Well at a certain point we have to have some fucking self respect, don’t we? A man’s got to have a code. We have to grow a spine here and say enough is enough with this shit, you can’t just keep squeezing us.

Nah, man—I’m not fucking doing it.

$850 for the NFL this season.

I’m not paying $350 a year for Sunday Ticket. Redzone is enough for me.

I’m not paying for ESPN+. I already have ESPN through YouTube TV, now Mickey Mouse wants to charge me $11 a month for… what exactly? I really don’t even know what ESPN+ gets me in terms of television content, all I know is a lot of articles are behind a paywall on their site, and I’m not paying $11 a month to read articles. I paid for the Athletic but only because they gave it to me for $2 a month. $11 a month for articles and, I guess now, maybe a handful of NFL games a year—not worth it. 

And I’m not paying for Netflix either. Netflix is a total ripoff now. The only worthwhile plan on Netflix is $22.49 a month. Get the fuck out of here. And they’re so fucking stingy with shared logins too now, Netflix. They’re such a bitchass company nowadays. Back in the day, Netflix was like “yeah it’s $7 a month and you can share your login with like 80 people, fuck it.”

Now Netflix is charging you triple that and every 5 days they’re like “Um, excuse me, they/them, can you please verify that you are a part of this household? We’re gonna need you to re-enter your password again.” 

Fuck Netflix. I’m out. 

So I’m just gonna have to miss those games, then. Fuck you, NFL. You think you can continually take advantage of us and we’ll just always come crawling over shards of broken glass for your product, but no.

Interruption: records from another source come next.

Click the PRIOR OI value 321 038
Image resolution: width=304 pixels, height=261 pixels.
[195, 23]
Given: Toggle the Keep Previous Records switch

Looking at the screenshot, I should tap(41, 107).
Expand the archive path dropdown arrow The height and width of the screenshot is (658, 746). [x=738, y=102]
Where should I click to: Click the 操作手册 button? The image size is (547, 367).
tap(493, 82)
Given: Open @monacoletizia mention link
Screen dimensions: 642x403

I’m not fucking doing it. 

If the game isn’t available through my YouTube TV with Sports Package (which includes Red Zone) or Amazon Prime, which I have been a subscriber to for years and far predates the NFL having games there, I’m not fucking watching your game.

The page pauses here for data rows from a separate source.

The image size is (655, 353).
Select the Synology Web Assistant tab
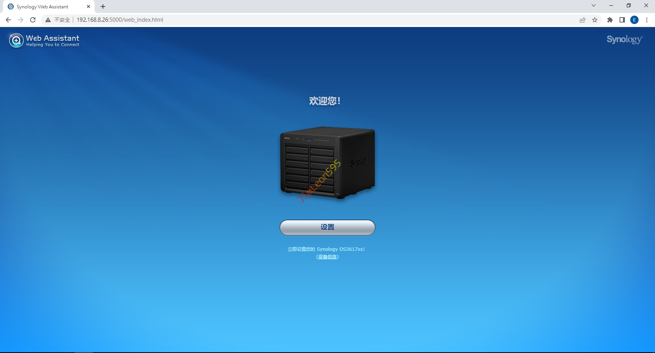(42, 6)
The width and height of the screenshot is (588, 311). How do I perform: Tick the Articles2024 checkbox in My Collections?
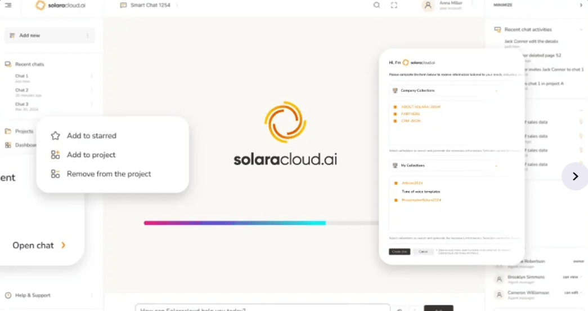tap(396, 183)
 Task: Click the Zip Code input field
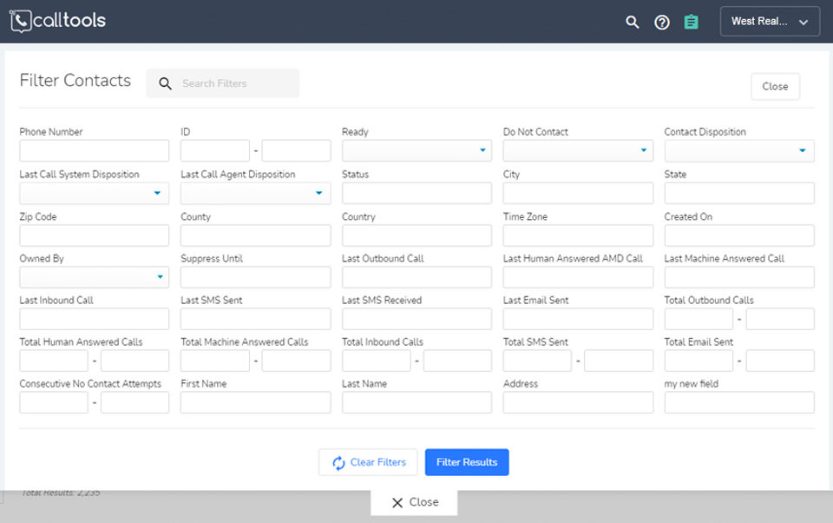click(94, 235)
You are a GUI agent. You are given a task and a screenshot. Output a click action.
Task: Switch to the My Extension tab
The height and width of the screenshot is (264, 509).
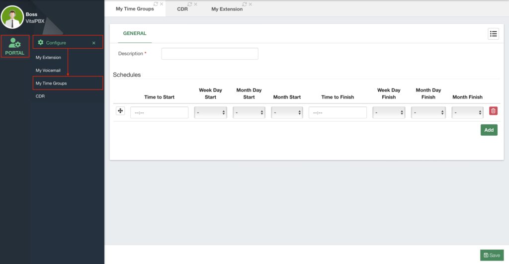point(227,9)
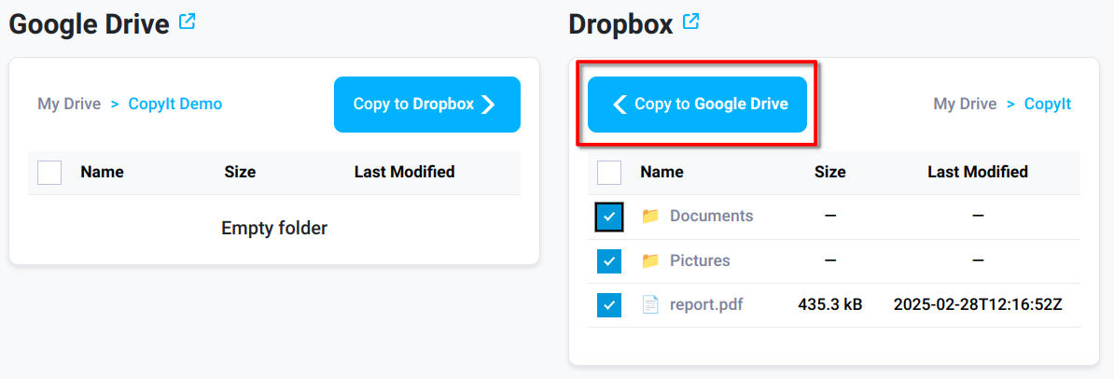Viewport: 1114px width, 379px height.
Task: Open the Documents folder name
Action: coord(711,217)
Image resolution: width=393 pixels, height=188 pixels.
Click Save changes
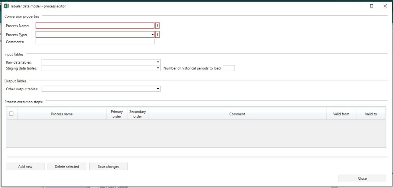point(108,166)
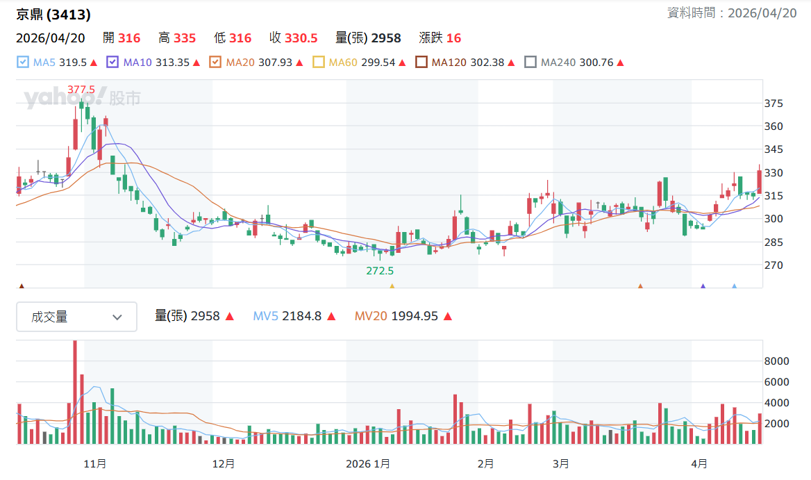Click the orange triangle marker on chart baseline
Image resolution: width=811 pixels, height=480 pixels.
[640, 285]
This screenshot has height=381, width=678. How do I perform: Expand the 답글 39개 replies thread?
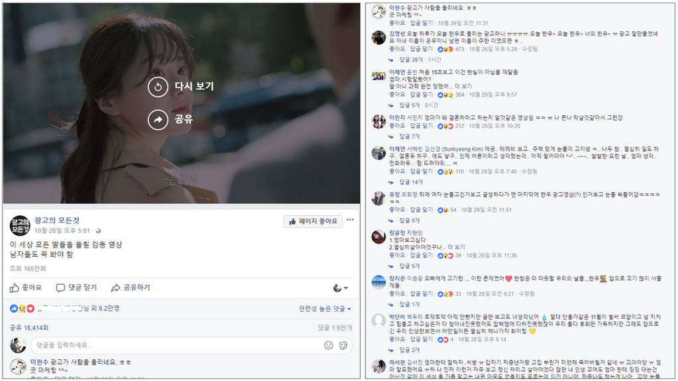(411, 60)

The NFL just thinks they can squeeze and squeeze and squeeze, well not with me.  

You expect me to pay out the ass just so I can see the Chiefs threepeat and have Taylor Swift shoved down my throat? You think you can charge me even more for that “privilege”? Suck a dick. 

Roger Goodell’s calculation is that he can just say, “Fuck you, if you want to watch these games, you’re going to pay for Netflix and ESPN+ now. I’m going to ask you for more money, and you’re going to say yes, because I have you by the balls.”

I’m just not gonna go there with you. I’m good over here. I’m at my line and I’m not fucking crossing it, dickhead. 

I’m going to have my main TV set to Redzone, I’m going to have my secondary TV showing the Fox and CBS games. And I’ll flip over to NBC for Sunday Night Football once Redzone is over and I wake up from my weekly scheduled “Cardinals vs. Seahawks” afternoon nap. 

I’ll watch Monday night football on ESPN as I’ve always done. 

And on Thursdays I will watch on Prime, because I’ve always had Amazon Prime and would be a subscriber to it with or without Thursday Night Football. 

But that’s it. I’m not watching a game on fucking Netflix. I’m not watching a game on ESPN+. If I really want to, guess it’s time to bust out the trusty old StreamEast. 

But I’m not fucking paying any more. Roger Goodell can suck a bag of dicks.

I’ve found my line in the sand, and I’m not crossing it. I am now that fan that is doing just the bare minimum.

And while I’m sad about that, I don’t see it changing anytime soon because I don’t see Roger Goodell and Jerry Jones suddenly becoming less greedy.

If it’s all about the money for them, then that’s how I’m going to treat it, too. A few years ago, my passion as a fan would’ve driven me to spending whatever it took for the NFL, price be damned. Now I’m looking at it from a bottom line perspective. The NFL is now just a number on my monthly budget spreadsheet. I’m going to view the league the same way it views me.

And I haven’t even mentioned the subject of sports gambling, either. That’s another way the NFL has gone way too far with greed—everywhere you look they’re instructing you to gamble your kid’s college fund away on behalf of their good friends at DraftKings and FanDuel. That shit sickens me, too, and I’ve got plenty of thoughts on that as well, but I’ve gone on long enough for this post.

The NFL is just too transparently corporate and greedy for my tastes. Goodell milked the cow dry and he still wants more. It won’t come from me.